Title page for ETD etd-03232012-154906

Type of Document Dissertation
Author Agarwal, Deepmala
Author's Email Address dagarw2@lsu.edu, deepavet@gmail.com
URN etd-03232012-154906
Title Mechanisms by Which Exercise Training Attenuates Blood Pressure in Animals: Roles of Cytokines, Oxidative Stress, and Glycogen Synthase Kinase-3
Degree Doctor of Philosophy (Ph.D.)
Department Comparative Biomedical Sciences (Veterinary Medical Sciences)
Advisory Committee
Advisor Name Title
Francis, Joseph Committee Chair
Masami , Yoshimura Committee Member
Sehgal, Inder Committee Member
Welsch, Michael A Committee Member
Hellberg, Michael E Dean's Representative
  • Exercise training
  • Transcription factors
  • Inflammatory cytokines
  • Heart
  • Brain
  • Hypertension
Date of Defense 2012-02-27
Availability unrestricted
Hypertension is a chronic multifactorial condition with high morbidity and mortality rates, currently affecting about one billion people worldwide. Currently available anti-hypertensive medications are found to be effective in reducing blood pressure (BP), but still more than 50% of those diagnosed with hypertension fail to respond to these anti-hypertensive regimens. Although hypertension has multiple etiologies, physical inactivity has been found to have strong correlation with the disease, so exercise has recently been recommended as a part of lifestyle modifications for all hypertensive patients. Therefore, the present series of in vivo and in vitro studies were undertaken to gain more insight into the effects of regular long-term exercise training (ExT) within the heart and brain of hypertensive animals with the specific aim of investigating the molecular mechanisms underlying the exercise-induced beneficial effects.

In the first study, we subjected young spontaneously hypertensive rats (SHRs) to moderate-intensity exercise for 16 weeks. Regular exercise delayed progression of hypertension and improved cardiac function in SHRs, and these effects were mediated by reduced myocardial pro-inflammatory cytokines (PICs), NFB activity, and improved redox homeostasis. In the second study, we found that chronic exercise not only reduces PICs and vasoconstrictor components of the renin-angiotensin system (RAS) but also improved anti-inflammatory cytokines (AIC) and vasodilatory axis of the RAS within the brain of SHRs. In the third study, we explored the effects of cessation of exercise (physical detraining) on these parameters. Next, we examined the role of GSK-3 in dysregulation of PICs and AIC in vitro using neuronal cell culture and in vivo using angiotensin II-induced hypertensive rat model.

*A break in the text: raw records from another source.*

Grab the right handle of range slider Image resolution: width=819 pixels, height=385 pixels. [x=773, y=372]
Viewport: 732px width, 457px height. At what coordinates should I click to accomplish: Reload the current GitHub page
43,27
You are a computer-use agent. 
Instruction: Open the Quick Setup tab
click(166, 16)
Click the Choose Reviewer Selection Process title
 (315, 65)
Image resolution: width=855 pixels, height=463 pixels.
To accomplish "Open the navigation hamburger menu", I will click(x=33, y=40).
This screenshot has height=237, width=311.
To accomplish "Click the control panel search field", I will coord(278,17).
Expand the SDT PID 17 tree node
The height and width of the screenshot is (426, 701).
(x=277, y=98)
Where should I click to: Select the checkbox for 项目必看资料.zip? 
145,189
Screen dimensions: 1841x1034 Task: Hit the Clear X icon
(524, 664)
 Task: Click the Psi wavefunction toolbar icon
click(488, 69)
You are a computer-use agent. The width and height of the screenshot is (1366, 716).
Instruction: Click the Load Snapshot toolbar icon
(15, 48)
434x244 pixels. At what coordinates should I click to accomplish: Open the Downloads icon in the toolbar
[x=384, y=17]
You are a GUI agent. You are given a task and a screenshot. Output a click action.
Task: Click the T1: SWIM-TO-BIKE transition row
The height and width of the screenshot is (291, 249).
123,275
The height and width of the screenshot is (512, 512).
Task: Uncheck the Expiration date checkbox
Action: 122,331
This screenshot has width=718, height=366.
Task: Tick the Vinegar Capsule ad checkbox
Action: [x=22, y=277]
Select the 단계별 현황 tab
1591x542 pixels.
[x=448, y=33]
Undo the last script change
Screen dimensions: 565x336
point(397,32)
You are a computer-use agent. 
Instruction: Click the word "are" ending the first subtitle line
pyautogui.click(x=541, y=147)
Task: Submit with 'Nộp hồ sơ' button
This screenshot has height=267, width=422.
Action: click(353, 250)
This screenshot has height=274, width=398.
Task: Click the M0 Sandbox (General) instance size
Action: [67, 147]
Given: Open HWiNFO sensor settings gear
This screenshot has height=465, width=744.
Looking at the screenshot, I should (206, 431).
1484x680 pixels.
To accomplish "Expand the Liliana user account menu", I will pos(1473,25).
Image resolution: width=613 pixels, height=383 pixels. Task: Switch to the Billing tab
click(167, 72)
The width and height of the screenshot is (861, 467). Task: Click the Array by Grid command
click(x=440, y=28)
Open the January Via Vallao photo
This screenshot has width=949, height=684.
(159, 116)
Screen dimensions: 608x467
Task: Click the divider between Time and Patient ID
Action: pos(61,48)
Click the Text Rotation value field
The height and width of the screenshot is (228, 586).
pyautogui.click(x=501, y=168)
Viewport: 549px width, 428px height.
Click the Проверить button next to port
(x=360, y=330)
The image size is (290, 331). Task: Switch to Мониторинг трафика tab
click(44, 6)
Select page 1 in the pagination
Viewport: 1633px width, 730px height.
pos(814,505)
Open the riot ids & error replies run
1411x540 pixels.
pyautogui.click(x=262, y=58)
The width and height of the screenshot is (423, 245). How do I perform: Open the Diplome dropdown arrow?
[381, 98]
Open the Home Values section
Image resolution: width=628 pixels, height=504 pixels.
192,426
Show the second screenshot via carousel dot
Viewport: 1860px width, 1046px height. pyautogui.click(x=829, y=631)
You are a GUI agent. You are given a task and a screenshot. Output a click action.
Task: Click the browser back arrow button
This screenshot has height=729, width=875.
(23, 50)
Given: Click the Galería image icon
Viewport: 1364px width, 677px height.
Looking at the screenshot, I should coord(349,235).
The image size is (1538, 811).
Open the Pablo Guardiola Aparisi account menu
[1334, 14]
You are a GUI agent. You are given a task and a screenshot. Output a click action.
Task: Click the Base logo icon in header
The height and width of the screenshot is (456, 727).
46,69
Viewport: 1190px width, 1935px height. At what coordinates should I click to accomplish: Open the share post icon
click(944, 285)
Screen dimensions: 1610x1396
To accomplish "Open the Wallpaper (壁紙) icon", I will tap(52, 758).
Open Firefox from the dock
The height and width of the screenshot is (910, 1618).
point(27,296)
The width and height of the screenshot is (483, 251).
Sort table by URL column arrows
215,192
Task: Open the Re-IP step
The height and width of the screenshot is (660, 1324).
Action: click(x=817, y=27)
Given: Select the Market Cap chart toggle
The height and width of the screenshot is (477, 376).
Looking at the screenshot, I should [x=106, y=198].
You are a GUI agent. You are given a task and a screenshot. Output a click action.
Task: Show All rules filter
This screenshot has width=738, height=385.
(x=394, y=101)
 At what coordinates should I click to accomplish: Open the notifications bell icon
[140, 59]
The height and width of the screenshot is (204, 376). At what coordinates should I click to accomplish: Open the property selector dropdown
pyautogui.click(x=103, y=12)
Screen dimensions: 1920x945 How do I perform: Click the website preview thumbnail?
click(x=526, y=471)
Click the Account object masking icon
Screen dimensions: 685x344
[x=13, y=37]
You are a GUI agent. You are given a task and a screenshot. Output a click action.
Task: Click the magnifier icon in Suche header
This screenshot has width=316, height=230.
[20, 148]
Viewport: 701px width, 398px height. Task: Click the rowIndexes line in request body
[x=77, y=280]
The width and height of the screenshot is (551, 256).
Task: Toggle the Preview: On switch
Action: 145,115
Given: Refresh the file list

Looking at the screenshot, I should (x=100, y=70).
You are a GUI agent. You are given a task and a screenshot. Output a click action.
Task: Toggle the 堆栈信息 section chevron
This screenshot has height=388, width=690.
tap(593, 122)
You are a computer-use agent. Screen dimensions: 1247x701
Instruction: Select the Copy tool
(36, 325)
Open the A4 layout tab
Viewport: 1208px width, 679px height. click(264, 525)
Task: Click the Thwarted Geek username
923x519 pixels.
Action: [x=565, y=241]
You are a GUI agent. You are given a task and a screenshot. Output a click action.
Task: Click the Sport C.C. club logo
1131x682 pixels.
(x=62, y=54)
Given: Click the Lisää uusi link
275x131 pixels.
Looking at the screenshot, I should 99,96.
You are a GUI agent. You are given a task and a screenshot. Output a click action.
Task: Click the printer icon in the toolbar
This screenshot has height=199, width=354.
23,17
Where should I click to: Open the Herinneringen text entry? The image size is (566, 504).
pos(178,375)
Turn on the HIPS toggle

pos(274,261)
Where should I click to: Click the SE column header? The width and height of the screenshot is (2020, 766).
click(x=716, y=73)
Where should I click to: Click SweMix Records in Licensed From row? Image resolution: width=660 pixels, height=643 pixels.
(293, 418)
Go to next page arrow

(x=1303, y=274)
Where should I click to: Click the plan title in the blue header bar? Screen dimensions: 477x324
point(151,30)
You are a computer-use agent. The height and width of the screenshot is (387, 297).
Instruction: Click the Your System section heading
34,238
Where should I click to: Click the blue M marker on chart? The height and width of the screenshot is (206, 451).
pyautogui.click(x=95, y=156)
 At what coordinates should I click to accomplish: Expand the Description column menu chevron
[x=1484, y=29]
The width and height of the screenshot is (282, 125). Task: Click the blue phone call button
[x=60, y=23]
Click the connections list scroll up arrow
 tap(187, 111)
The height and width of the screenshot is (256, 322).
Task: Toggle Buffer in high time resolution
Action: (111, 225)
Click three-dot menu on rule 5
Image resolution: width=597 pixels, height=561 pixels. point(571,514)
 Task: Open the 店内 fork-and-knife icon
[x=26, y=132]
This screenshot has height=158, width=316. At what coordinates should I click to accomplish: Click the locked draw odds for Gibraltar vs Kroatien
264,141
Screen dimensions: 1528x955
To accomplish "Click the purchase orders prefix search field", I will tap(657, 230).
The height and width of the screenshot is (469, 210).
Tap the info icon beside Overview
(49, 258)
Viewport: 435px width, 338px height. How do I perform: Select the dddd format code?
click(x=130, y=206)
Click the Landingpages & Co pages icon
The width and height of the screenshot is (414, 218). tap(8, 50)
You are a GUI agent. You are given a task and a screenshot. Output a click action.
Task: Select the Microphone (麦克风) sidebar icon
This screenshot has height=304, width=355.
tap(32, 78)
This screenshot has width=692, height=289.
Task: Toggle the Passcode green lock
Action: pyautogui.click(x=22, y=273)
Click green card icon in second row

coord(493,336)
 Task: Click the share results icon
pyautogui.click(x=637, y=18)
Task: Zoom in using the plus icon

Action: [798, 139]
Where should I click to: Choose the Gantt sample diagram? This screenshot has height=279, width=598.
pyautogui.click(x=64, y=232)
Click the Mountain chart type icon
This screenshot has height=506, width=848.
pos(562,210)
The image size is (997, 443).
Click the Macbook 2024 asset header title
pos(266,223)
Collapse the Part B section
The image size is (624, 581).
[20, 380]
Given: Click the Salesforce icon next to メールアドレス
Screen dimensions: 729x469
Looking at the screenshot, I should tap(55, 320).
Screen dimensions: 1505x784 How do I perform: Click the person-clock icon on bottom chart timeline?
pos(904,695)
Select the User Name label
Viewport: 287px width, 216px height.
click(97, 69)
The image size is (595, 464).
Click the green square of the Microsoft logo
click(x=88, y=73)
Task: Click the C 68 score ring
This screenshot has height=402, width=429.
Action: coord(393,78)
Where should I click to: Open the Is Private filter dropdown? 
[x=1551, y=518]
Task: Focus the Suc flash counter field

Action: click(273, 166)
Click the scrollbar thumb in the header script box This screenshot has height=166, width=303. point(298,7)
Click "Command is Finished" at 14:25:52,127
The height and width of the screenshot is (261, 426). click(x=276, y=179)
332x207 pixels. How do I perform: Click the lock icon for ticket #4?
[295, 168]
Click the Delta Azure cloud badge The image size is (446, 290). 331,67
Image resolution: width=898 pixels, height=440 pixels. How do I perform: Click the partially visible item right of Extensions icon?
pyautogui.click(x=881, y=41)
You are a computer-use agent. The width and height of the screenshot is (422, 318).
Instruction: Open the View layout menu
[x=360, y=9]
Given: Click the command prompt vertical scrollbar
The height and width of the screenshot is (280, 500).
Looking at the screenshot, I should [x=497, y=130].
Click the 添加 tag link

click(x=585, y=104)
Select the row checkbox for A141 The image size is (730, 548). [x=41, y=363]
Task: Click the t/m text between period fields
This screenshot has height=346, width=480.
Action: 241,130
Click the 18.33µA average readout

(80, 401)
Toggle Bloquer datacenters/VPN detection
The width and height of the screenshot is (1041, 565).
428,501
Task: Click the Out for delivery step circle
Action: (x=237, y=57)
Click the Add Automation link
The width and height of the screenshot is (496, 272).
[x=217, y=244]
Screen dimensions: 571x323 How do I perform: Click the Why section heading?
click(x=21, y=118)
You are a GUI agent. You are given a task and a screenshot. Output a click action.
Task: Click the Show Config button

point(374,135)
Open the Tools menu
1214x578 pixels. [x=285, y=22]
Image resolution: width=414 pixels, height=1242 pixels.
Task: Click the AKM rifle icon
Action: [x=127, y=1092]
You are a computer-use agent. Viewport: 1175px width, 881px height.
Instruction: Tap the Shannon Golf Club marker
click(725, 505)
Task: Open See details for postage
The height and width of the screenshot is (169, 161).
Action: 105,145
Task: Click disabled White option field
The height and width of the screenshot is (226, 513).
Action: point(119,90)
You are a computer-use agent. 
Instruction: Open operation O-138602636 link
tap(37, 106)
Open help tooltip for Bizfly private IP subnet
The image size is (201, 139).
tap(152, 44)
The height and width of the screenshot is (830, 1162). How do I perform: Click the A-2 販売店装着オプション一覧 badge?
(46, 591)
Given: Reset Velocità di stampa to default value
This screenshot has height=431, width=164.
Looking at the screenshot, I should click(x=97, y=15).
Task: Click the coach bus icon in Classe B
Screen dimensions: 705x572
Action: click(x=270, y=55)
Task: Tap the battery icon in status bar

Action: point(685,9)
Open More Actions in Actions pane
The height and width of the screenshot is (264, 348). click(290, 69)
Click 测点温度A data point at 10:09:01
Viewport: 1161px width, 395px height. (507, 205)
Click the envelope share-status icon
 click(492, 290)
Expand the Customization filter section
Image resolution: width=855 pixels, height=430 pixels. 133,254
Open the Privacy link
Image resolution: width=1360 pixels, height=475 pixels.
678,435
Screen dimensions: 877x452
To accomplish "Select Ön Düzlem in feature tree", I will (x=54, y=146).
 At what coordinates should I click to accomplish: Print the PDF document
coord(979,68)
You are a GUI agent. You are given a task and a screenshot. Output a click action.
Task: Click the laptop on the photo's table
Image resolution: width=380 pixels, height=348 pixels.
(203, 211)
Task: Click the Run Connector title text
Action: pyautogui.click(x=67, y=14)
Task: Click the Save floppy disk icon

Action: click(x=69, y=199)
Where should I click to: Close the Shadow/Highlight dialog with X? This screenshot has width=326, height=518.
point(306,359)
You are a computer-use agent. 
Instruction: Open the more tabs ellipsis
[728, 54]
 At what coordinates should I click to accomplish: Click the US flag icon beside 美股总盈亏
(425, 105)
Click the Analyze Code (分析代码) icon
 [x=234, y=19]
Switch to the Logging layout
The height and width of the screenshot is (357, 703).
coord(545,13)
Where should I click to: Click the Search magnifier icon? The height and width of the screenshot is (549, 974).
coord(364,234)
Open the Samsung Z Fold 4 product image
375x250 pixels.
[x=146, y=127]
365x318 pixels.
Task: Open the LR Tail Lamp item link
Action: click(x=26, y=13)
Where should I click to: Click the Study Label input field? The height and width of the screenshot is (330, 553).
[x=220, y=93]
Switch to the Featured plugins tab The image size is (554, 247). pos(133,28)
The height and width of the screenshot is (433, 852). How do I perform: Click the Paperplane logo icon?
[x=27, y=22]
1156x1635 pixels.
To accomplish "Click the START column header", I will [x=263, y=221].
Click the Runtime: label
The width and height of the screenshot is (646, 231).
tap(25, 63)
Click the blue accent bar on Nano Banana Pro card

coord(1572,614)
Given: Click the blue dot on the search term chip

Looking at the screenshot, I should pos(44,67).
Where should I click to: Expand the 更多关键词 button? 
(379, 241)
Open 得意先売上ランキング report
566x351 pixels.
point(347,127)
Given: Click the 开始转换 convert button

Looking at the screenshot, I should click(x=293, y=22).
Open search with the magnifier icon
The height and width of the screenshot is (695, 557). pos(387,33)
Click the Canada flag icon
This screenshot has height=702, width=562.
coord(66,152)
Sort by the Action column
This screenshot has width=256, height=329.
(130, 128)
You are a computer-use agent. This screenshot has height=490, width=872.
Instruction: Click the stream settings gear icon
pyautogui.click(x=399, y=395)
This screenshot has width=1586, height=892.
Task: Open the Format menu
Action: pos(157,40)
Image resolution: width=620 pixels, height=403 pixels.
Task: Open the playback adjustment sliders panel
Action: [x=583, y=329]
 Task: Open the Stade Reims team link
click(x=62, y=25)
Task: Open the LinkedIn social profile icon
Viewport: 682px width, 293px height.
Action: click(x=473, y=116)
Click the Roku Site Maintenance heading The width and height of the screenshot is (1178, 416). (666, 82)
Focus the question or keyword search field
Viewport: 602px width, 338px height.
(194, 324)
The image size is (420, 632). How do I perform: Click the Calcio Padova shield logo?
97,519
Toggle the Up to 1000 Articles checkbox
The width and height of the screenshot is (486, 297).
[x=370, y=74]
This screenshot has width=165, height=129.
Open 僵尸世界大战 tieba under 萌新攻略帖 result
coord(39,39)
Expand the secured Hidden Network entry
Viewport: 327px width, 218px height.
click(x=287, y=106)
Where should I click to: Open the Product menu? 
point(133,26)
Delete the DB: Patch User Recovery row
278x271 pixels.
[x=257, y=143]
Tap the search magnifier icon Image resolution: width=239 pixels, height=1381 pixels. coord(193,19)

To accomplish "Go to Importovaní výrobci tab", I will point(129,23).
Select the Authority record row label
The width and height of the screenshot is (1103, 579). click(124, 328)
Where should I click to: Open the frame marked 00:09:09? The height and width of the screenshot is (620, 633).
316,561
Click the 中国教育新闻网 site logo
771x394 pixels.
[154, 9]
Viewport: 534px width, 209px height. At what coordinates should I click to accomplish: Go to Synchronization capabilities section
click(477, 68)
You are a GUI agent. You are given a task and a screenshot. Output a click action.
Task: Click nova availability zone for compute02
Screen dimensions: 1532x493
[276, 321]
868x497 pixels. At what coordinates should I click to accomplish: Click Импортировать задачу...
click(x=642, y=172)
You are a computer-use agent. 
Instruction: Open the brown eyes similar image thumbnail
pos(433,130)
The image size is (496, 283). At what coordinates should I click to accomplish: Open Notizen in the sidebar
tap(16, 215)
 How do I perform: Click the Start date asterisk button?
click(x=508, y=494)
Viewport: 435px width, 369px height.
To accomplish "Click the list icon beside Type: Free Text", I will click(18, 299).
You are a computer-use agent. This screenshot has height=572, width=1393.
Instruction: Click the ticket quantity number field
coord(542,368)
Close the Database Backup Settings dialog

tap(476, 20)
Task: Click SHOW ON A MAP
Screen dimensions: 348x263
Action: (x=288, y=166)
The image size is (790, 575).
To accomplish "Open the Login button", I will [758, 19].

Finally, we investigated the effects of ExT on brain GSK-3 in hypertension and whether central GSK-3 mediates exercise-induced beneficial effects in hypertension. Collectively, these studies demonstrate that unlike pharmacological therapies, chronic regular exercise is a non-pharmacological cost-effective tool that has the capability to positively modulate several components of signaling pathways involved in pathogenesis of hypertension. These findings provide greater insight into the molecular mechanisms underlying the exercise-induced beneficial effects and will ultimately lead us to refine the current guidelines for the treatment of hypertension on the basis of scientific evidence.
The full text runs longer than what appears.